In addition, Forestry Support Specialists includes forester aides, seedling pullers, tree planters, and gatherers of nontimber forestry products such as pine straw.

What kind of tasks does a Forestry Support Specialist perform regularly?

Forestry Support Specialists are often responsible for overseeing or executing some or all of the following tasks:

  • Check equipment to ensure that it is operating properly.
  • Confer with other workers to discuss issues, such as safety, cutting heights, or work needs.

The above responsibilities are specific to Forestry Support Specialists. More generally, Forestry Support Specialists are involved in several broader types of activities:

Performing General Physical Activities
Performing physical activities that require considerable use of your arms and legs and moving your whole body, such as climbing, lifting, balancing, walking, stooping, and handling materials.
Performing for or Working Directly with the Public
Performing for people or dealing directly with the public. This includes serving customers in restaurants and stores, and receiving clients or guests.
Organizing, Planning, and Prioritizing Work
Developing specific goals and plans to prioritize, organize, and accomplish your work.
Communicating with People Outside the Organization
Communicating with people outside the organization, representing the organization to customers, the public, government, and other external sources. This information can be exchanged in person, in writing, or by telephone or e-mail.
Making Decisions and Solving Problems
Analyzing information and evaluating results to choose the best solution and solve problems.

What is a Forestry Support Specialist salary?

The median salary for a Forestry Support Specialist is $30,640, and the average salary is $33,520. Both the median and average roughly describe the middle of the Forestry Support Specialist salary range, but the average is more easily affected by extremely high or low salaries.

Many Forestry Support Specialists earn significantly more or less than the average, due to several factors. About 10% of Forestry Support Specialists earn less than $23,400 per year, 25% earn less than $27,250, 75% earn less than $37,550, and 90% earn less than $48,700.

Between the years of 2020 and 2030, the number of Forestry Support Specialists is expected to change by -7.9%, and there should be roughly 1,800 open positions for Forestry Support Specialists every year.

Median annual salary
$30,640
Typical salary range
$23,400 - $48,700
Projected growth (2020 - 2030)
-7.9%

What personality traits are common among Forestry Support Specialists?

Interests

Career interests describe a person's preferences for different types of working environments and activities. When a person's interest match the demands of an occupation, people are usually more engaged and satisfied in that role.

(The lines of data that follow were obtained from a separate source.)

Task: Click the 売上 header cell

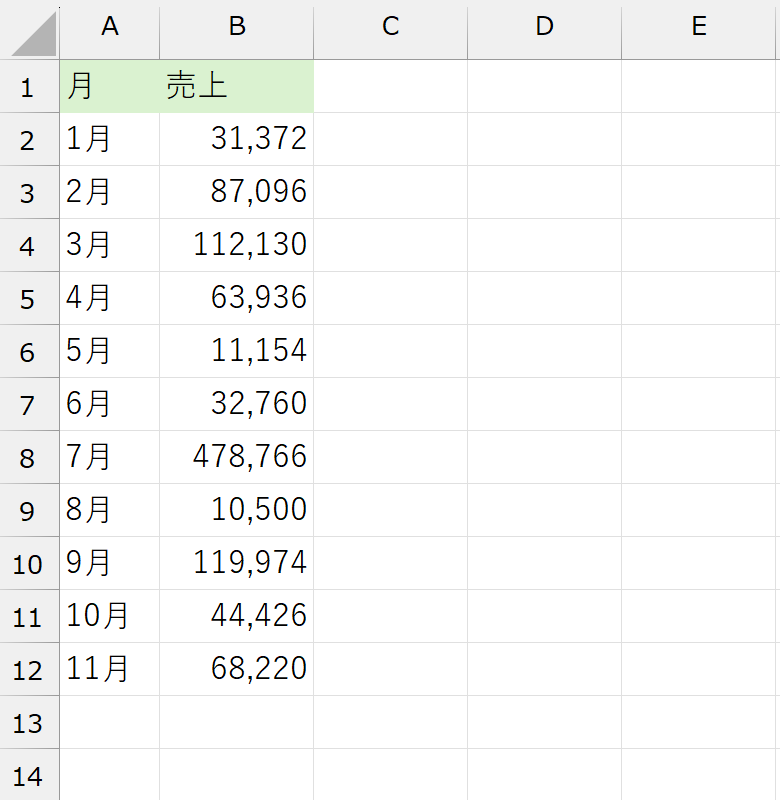Action: [x=237, y=87]
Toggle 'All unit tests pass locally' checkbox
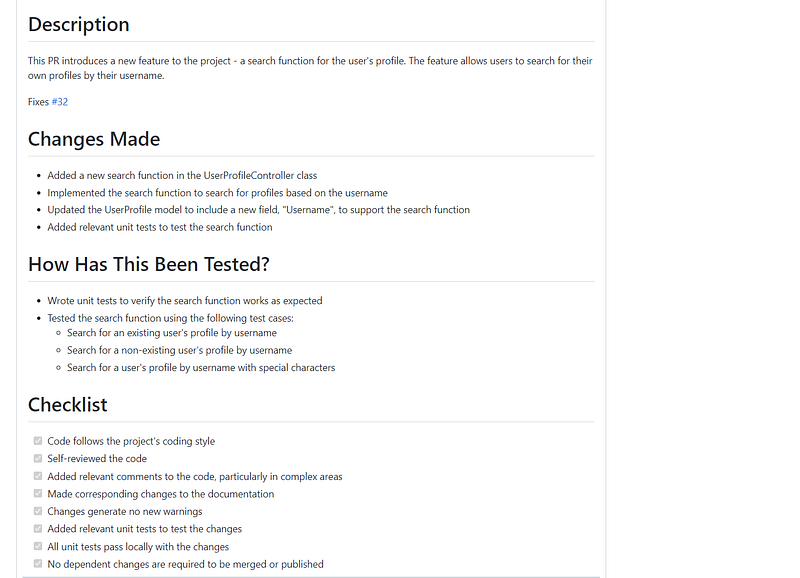 [38, 546]
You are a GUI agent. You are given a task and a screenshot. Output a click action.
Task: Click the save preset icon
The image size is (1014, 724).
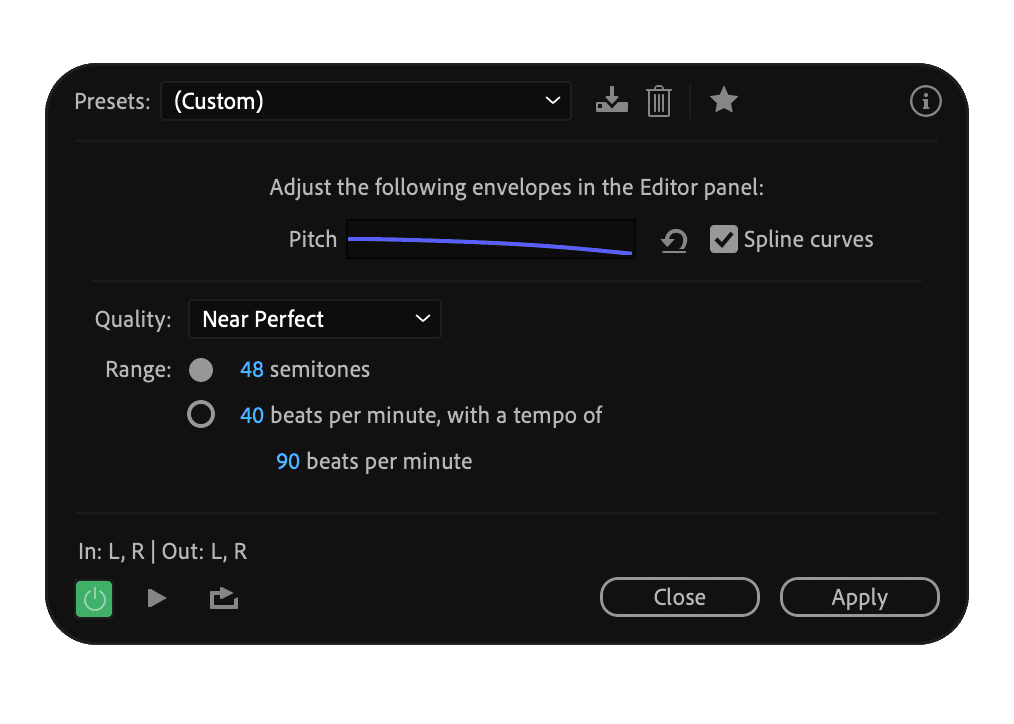tap(611, 101)
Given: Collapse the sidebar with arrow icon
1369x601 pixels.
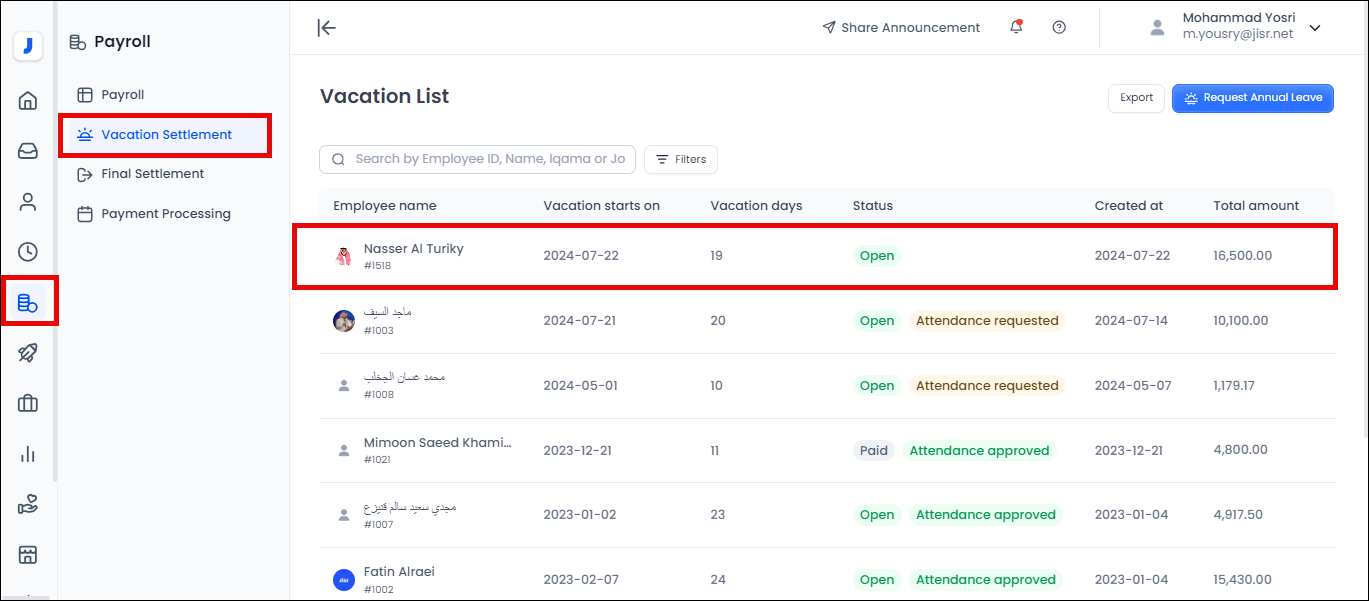Looking at the screenshot, I should pos(326,28).
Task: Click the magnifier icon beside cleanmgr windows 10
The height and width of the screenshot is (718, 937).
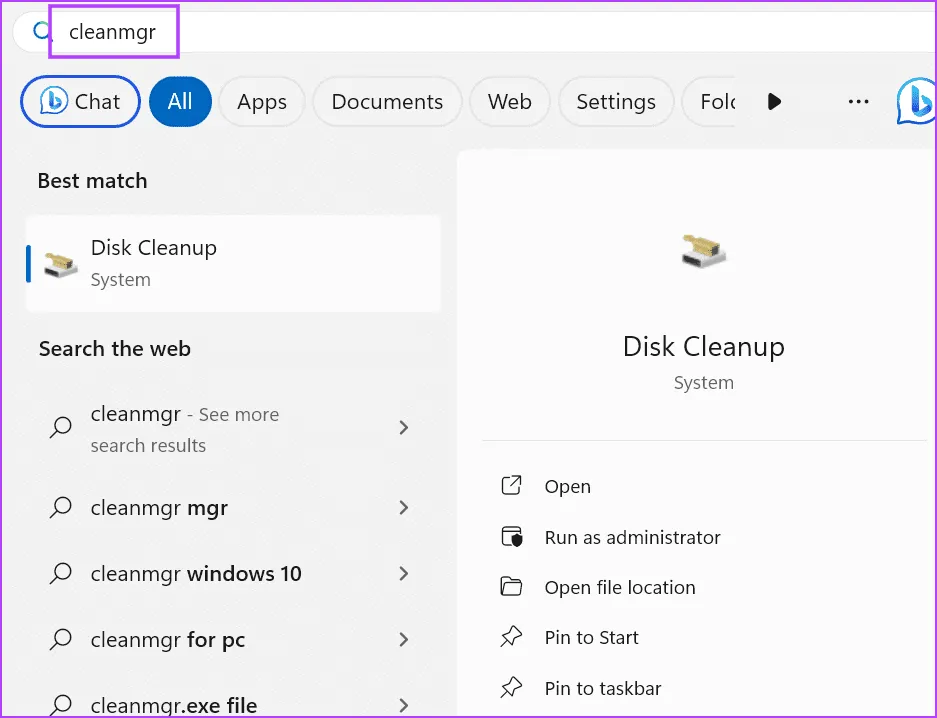Action: [61, 573]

Compared to most occupations, those who work as a Forestry Support Specialist are usually higher in their Realistic and Conventional interests.

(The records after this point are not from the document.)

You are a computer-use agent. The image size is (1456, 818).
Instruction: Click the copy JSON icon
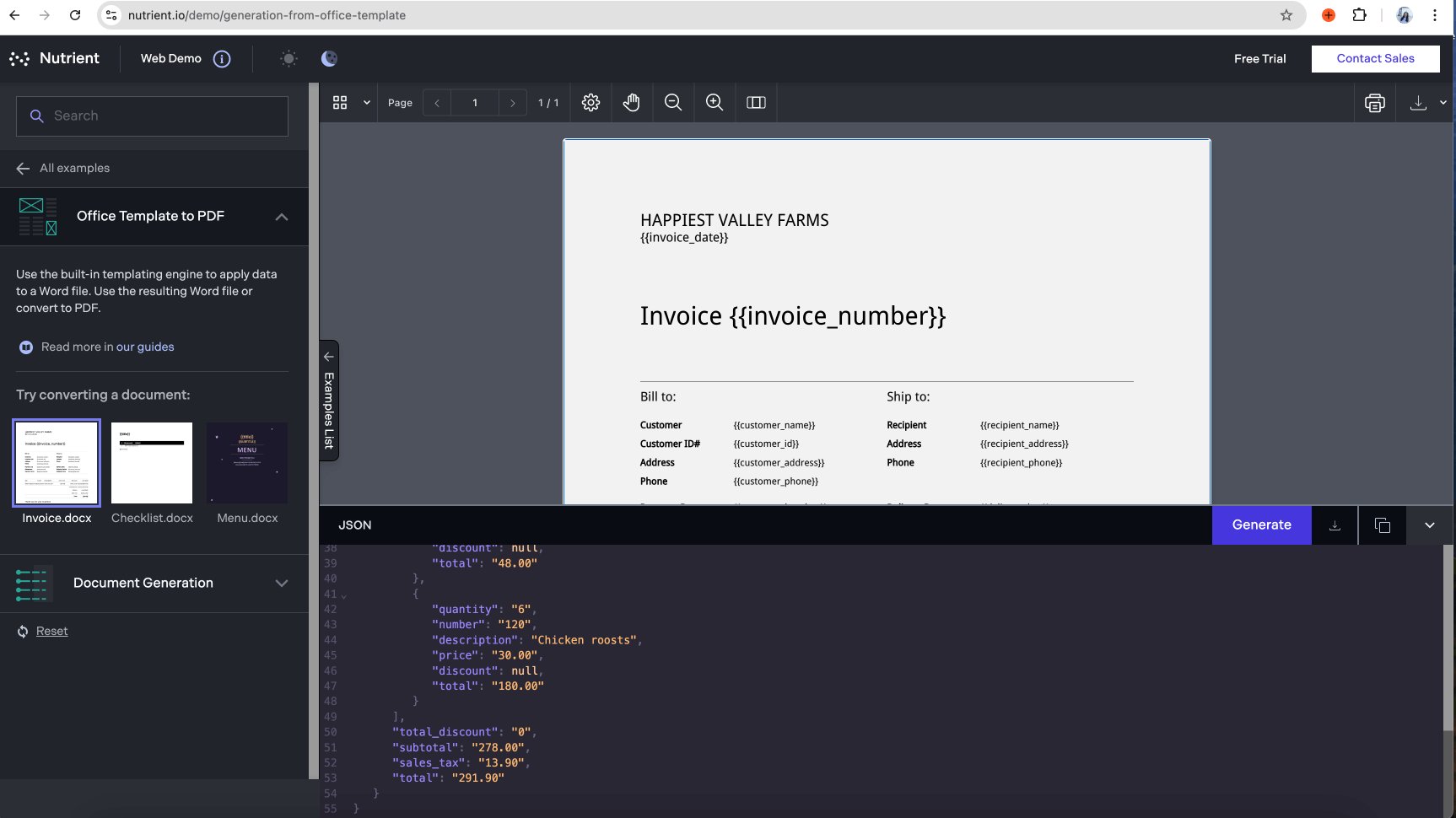click(x=1382, y=525)
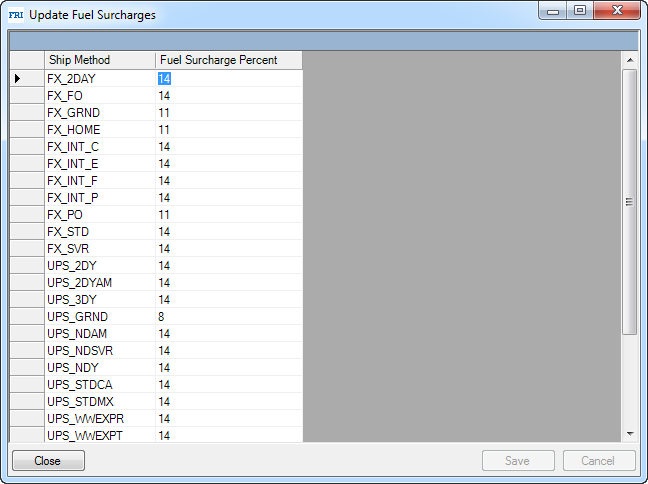Select the FX_INT_C ship method cell
Viewport: 648px width, 484px height.
(99, 146)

Forestry Support Specialists typically have very strong Realistic interests. Realistic occupations frequently involve work activities that include practical, hands-on problems and solutions. They often deal with plants, animals, and real-world materials like wood, tools, and machinery. Many of the occupations require working outside, and do not involve a lot of paperwork or working closely with others.

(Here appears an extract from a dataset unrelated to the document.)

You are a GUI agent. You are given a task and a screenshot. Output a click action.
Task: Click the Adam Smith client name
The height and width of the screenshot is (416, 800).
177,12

Also, Forestry Support Specialists typically have moderate Conventional interests. Conventional occupations frequently involve following set procedures and routines. These occupations can include working with data and details more than with ideas. Usually there is a clear line of authority to follow.

Values

People differ in their values, or what is most important to them for building job satisfaction and fulfillment.

Compared to most people, those working as a Forestry Support Specialist tend to value Independence, Relationships, and Support.

Most importantly, Forestry Support Specialists moderately value Independence. Occupations that satisfy this work value allow employees to work on their own and make decisions.

Second, Forestry Support Specialists moderately value Relationships. Occupations that satisfy this work value allow employees to provide service to others and work with co-workers in a friendly non-competitive environment.

Lastly, Forestry Support Specialists moderately value Support. Occupations that satisfy this work value offer supportive management that stands behind employees.

Psychological Demands

Each occupation brings its own set of psychological demands, which describe the characteristics necessary to perform the job well.

In order to perform their job successfully, people who work as Forestry Support Specialists must consistently demonstrate qualities such as independence, attention to detail, and cooperation.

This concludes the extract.